After composing both sides by the natural log function we have 

\begin{align*}
    \ln(e^{10k}) & = \ln\left(\frac{375}{353}\right)\\
    10k\ln(e) & = \ln\left(\frac{375}{353}\right)\\
    k & = \frac{1}{10}\cdot\ln\left(\frac{375}{353}\right)
\end{align*}

This gives the function:

$$f(x)=353e^{\frac{1}{10}\cdot\ln\left(\frac{375}{353}\right)x}$$
:::

How much atmospheric carbon dioxide will there be in the year 2020?

:::{dropdown} Solution:
The year 2020, $x=30$. That means we want to evaluate $f(30)$.

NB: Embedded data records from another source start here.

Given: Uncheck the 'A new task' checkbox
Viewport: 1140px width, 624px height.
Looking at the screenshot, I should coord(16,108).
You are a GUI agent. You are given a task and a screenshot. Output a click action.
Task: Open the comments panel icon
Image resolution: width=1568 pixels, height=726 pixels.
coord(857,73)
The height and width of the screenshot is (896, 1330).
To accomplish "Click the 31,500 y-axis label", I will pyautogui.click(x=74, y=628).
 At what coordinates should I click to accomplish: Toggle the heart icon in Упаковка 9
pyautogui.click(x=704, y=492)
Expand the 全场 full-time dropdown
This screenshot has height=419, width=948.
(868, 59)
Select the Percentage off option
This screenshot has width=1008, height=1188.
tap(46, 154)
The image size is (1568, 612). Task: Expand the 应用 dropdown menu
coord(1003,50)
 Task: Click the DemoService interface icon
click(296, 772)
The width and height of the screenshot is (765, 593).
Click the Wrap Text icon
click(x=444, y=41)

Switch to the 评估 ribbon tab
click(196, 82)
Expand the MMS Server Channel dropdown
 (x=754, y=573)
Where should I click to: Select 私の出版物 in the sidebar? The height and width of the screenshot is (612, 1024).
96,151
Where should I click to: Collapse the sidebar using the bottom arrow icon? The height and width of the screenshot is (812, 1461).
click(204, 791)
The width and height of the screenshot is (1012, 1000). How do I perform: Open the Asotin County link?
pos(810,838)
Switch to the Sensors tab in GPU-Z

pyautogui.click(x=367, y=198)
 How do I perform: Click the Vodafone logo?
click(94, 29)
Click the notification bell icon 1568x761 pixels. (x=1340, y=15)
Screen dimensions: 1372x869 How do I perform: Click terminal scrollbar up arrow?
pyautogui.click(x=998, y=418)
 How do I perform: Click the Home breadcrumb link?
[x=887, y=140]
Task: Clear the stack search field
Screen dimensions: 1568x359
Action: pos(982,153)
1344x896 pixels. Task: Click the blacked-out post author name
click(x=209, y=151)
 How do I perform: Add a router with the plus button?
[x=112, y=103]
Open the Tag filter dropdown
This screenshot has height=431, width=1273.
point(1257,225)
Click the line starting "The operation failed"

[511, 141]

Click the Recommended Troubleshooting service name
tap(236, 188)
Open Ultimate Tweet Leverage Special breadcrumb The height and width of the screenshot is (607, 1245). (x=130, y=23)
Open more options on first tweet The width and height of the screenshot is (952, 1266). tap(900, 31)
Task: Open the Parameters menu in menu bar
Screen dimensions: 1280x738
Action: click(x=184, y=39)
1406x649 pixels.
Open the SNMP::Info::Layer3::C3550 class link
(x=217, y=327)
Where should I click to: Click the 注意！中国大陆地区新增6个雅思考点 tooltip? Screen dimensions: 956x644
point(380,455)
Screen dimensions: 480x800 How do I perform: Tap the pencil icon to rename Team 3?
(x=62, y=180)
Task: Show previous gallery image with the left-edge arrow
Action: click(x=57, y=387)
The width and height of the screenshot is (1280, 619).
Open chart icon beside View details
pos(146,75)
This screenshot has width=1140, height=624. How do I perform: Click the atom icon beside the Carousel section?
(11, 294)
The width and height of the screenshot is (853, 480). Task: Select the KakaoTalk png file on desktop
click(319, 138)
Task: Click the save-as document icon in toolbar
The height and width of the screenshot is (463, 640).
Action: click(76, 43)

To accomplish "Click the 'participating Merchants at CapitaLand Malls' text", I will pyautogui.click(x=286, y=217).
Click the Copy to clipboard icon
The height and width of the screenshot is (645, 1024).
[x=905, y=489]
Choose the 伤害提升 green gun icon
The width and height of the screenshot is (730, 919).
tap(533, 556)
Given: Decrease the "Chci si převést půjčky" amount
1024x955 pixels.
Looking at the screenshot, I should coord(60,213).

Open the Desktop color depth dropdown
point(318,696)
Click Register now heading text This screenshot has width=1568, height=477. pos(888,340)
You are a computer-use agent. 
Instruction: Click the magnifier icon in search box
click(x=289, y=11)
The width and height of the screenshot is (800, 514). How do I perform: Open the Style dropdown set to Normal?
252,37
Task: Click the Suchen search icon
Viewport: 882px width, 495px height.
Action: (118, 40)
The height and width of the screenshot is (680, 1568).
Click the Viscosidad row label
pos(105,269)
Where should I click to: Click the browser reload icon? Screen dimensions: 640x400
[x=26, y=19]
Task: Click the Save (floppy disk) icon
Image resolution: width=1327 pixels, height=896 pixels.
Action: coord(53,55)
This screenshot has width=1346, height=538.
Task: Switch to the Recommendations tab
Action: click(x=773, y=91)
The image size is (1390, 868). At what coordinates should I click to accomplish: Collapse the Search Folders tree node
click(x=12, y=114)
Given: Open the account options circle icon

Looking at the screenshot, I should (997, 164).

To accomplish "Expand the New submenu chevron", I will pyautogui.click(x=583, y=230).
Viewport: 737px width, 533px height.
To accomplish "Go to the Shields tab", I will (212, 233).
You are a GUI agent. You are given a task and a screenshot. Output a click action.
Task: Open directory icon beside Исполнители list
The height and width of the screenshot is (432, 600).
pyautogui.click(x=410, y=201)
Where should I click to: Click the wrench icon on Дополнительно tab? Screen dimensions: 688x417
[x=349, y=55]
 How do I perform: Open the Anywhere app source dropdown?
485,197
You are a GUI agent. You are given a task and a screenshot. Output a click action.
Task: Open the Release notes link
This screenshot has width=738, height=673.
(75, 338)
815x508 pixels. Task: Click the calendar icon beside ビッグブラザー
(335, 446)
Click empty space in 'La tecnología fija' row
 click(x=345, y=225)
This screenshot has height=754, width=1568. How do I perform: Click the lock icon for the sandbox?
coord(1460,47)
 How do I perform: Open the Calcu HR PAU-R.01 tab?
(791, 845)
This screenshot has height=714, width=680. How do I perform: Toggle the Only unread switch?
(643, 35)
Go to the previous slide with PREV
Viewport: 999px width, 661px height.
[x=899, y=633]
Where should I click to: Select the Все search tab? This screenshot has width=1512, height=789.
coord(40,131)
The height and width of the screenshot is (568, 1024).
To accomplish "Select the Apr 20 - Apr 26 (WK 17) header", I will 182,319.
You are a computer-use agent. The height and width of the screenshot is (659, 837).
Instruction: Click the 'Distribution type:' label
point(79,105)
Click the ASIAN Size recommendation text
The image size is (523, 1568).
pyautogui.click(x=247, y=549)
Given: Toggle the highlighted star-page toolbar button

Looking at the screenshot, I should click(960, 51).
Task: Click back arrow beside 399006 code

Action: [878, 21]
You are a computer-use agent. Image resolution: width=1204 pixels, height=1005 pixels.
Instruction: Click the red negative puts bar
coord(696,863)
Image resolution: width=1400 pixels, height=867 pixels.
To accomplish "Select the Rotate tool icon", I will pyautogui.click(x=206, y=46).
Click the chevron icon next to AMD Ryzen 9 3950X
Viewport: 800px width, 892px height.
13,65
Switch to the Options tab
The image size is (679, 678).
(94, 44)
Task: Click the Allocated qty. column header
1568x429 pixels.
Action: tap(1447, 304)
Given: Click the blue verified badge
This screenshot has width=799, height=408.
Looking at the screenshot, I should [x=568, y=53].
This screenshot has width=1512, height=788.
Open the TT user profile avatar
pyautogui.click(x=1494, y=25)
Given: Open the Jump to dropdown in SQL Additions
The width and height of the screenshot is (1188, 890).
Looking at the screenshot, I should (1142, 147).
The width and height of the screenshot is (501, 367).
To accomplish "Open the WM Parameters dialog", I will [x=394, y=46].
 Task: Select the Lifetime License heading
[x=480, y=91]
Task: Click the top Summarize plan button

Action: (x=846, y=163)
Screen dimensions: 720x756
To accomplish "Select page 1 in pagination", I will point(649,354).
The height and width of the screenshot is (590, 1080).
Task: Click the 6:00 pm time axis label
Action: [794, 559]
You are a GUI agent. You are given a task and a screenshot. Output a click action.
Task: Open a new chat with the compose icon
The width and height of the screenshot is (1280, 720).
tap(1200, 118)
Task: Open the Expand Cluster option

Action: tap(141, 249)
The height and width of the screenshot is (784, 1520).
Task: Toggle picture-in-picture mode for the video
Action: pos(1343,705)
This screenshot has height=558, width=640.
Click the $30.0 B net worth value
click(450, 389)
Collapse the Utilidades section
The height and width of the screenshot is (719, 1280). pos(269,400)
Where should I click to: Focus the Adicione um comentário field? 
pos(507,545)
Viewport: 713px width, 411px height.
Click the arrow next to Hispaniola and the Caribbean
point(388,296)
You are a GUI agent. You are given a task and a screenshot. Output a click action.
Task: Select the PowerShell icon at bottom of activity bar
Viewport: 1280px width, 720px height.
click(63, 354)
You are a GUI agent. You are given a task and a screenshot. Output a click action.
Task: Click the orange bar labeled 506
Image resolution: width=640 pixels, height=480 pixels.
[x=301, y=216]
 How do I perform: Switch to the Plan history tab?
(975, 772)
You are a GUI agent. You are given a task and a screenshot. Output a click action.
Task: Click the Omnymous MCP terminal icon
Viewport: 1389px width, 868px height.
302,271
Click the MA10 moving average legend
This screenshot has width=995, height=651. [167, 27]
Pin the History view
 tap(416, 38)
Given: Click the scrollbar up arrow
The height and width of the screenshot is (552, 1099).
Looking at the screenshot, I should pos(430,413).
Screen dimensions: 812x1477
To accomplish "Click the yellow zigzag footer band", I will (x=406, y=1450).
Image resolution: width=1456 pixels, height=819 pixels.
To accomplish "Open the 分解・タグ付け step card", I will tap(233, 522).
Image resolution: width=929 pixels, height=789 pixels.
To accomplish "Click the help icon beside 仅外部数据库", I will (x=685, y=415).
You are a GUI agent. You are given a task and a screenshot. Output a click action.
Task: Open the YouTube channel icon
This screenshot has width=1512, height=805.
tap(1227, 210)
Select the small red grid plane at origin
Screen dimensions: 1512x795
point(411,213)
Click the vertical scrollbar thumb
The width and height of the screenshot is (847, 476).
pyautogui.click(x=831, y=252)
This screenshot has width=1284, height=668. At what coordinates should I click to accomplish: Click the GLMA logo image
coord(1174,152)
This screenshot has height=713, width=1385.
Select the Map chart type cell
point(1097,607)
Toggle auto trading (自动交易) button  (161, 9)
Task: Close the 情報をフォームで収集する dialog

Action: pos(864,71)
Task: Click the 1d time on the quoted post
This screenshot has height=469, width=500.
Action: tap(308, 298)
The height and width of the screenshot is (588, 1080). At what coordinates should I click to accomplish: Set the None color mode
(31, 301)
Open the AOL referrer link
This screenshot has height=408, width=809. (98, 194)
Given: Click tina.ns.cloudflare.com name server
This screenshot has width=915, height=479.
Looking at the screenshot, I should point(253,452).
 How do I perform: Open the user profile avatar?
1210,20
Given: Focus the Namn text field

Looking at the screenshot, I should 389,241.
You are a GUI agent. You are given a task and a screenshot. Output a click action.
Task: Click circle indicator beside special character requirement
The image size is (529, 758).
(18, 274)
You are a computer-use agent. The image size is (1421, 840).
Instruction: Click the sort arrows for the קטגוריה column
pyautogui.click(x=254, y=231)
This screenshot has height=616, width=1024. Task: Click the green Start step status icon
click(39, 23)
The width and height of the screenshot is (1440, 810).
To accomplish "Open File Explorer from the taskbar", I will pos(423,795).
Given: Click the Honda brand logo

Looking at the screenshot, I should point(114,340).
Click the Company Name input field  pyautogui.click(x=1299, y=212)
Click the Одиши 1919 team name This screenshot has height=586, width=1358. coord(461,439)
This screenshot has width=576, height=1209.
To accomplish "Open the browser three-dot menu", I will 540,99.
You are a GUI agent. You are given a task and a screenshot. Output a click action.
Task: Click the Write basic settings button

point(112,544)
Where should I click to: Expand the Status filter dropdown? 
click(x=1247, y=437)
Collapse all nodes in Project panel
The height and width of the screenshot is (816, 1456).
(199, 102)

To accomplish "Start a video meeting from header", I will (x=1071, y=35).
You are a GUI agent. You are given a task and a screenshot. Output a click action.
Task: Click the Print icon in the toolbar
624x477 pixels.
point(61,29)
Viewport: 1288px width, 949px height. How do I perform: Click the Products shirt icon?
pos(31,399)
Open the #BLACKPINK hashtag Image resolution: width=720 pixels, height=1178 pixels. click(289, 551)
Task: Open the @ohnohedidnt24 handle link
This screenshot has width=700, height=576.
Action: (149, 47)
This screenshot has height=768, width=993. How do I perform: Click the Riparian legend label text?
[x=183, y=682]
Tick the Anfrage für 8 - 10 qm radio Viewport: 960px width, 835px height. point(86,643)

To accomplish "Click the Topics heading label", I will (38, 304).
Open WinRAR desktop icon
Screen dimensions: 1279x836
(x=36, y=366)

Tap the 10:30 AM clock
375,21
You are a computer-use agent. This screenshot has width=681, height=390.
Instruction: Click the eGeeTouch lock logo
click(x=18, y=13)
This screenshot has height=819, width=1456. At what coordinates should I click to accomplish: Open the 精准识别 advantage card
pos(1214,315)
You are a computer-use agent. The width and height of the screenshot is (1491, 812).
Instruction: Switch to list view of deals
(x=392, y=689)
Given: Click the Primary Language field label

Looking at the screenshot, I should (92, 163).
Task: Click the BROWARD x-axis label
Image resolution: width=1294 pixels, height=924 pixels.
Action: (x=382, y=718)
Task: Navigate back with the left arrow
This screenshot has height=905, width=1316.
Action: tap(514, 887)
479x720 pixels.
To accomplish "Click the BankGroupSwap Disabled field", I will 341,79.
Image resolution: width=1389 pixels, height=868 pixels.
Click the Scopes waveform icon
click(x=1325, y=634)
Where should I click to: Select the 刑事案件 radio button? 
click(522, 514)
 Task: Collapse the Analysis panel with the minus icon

$$f(30)=353e^{\frac{1}{10}\cdot\ln\left(\frac{375}{353}\right)(30)}\approx 423$$

That is, in the year 2020 there will be 423 parts per million atomspheric carbon dioxide.
:::

In what year will the amount be 560 parts per million?

:::{dropdown} Solution:
We want to find $x$ such that $f(x)=560$.

\begin{align*}
    f(x) & = 560\\
    353e^{\frac{1}{10}\cdot\ln\left(\frac{375}{353}\right)x} & = 560\\
    e^{\frac{1}{10}\cdot\ln\left(\frac{375}{353}\right)x} & = \frac{560}{353}\\
    \ln\left(e^{\frac{1}{10}\cdot\ln\left(\frac{375}{353}\right)x}\right) & =\ln\left(\frac{560}{353}\right)\\
    \frac{1}{10}\cdot\ln\left(\frac{375}{353}\right)x\ln(e) & = \ln\left(\frac{560}{353}\right)\\
    x & = 10\cdot \frac{\ln\left(\frac{560}{353}\right)}{\ln\left(\frac{375}{353}\right)}\\
    & \approx 76
\end{align*}

That is, it will take about 76 years for the atomospheric carbon dioxide to double from the year 2000 amount.
:::
::::

## Exponential Decay Model

::::{prf:example}
:label: decayModelProb
Suppose 800 grams of radioactive substance reduces to 400 grams of substance 2.5 years later. Find the exponential model for this situation.

:::{dropdown} Solution:

We are trying to find the function:

$$f(x)=y_0e^{kx}$$

Since, the substance starts with 800 grams we have:

\begin{align*}
    f(0) & = 800\\
    y_0e^{k(0)} & = 800\\
    y_0(1) & = 800
\end{align*}

Which then gives: $y_0=800$.

Next, we want to use the fact that $f(2.5)=400$ to find $k$.

\begin{align*}
    f(2.5) & = 400\\
    800e^{k(2.5)} & = 400\\
    e^{2.5k} & = \frac{400}{800} \text{ or } \frac12
\end{align*}

After composing both sides by the natural log we have

\begin{align*}
    \ln(e^{2.5k}) & \ln(\frac12)\\
    2.5k\ln(e) & = -\ln(2)\\
    2.5k & = -\ln(2)\\
    k & = -\frac{\ln(2)}{2.5}
\end{align*}

Therefore, the equation of the model is:

$$f(x)=800e^{-\frac{\ln(2)}{2.5}x}$$
:::
How much of the substance will be present after 4 years?

:::{dropdown} Solution:

Here we want to evaluate $f(4)$. We will then get

$$f(4)=800e^{-\frac{\ln(2)}{2.5}(4))}\approx 264$$

That is, there will be 264 grams of the substance.
:::
::::

## Exponential Find $k$

{prf:example}
:label: findKExam1

The model for Carbon-14 is 

$$y=y_0e^{-0.0001216t}$$

Find the half life of Carbon-14.

Solution:

We don't know what the initial amount is; therefore, we will have the following equation to solve.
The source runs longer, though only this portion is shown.